→ SUPPLIED PASSAGE:
==============================

We need to optimize for special scenarios like this. It is fairly easy before executing the query to determine whether it is a special scenario where no cell shuffling and filtering is involved. In those cases we should resort to directly writing from the user buffers (e.g., numpy arrays) to disk, bypassing the tile preparation and filtering steps.

Thanks for putting this on our radar. We'll implement the optimizations and provide updates soon.

@ihnorton @joe-maley @Shelnutt2

graykode commented 4 years ago
  • np.float32

Thanks for your reply First, I cannot create a schema dimension of float type. TileDBError: [TileDB::ArraySchema] Error: Cannot set domain; Dense arrays do not support dimension datatype 'FLOAT32 or 64' Second, Removing ran = np.random.rand(n, 784) out of timings does not make a significant difference in time with existing results.

==============================

→ RAW DATA:

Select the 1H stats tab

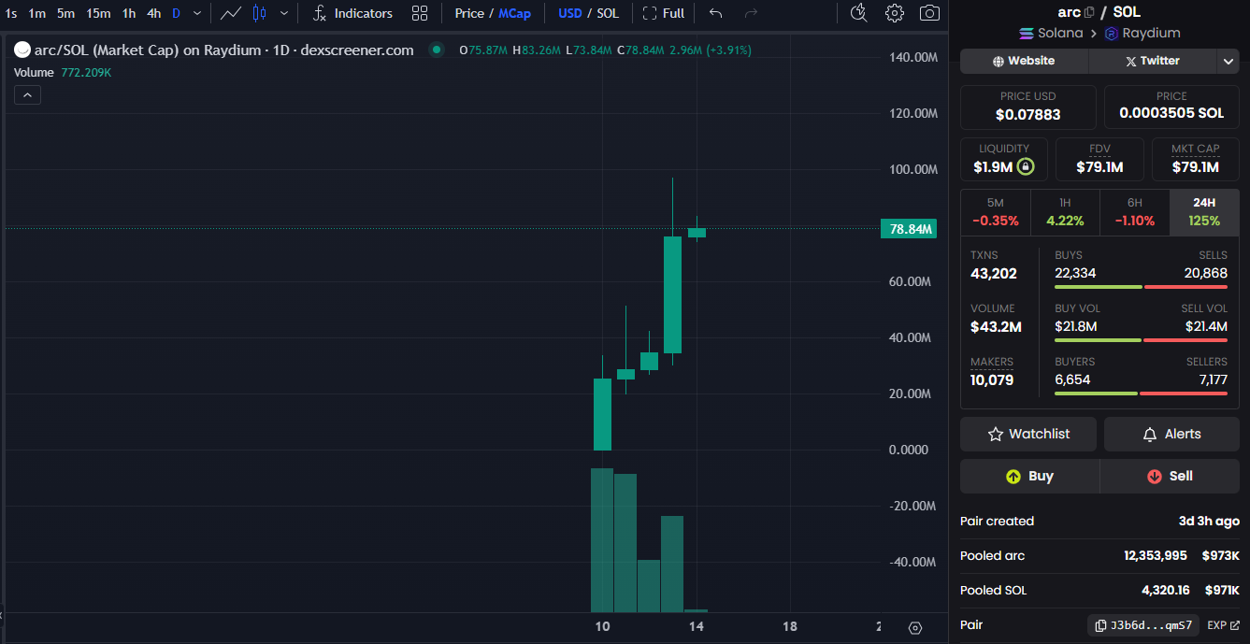[1065, 212]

==============================

Answer these questions using the TileDB thread above:
1. Which two steps would writing directly from the user buffers to disk bypass?
2. According to the error graykode quotes, which arrays do not support a float dimension datatype?
3. What difference did removing ran = np.random.rand(n, 784) from the timings make?

→ FINAL ANSWER:
1. The tile preparation and filtering steps.
2. Dense arrays.
3. It made no significant difference in time compared with the existing results.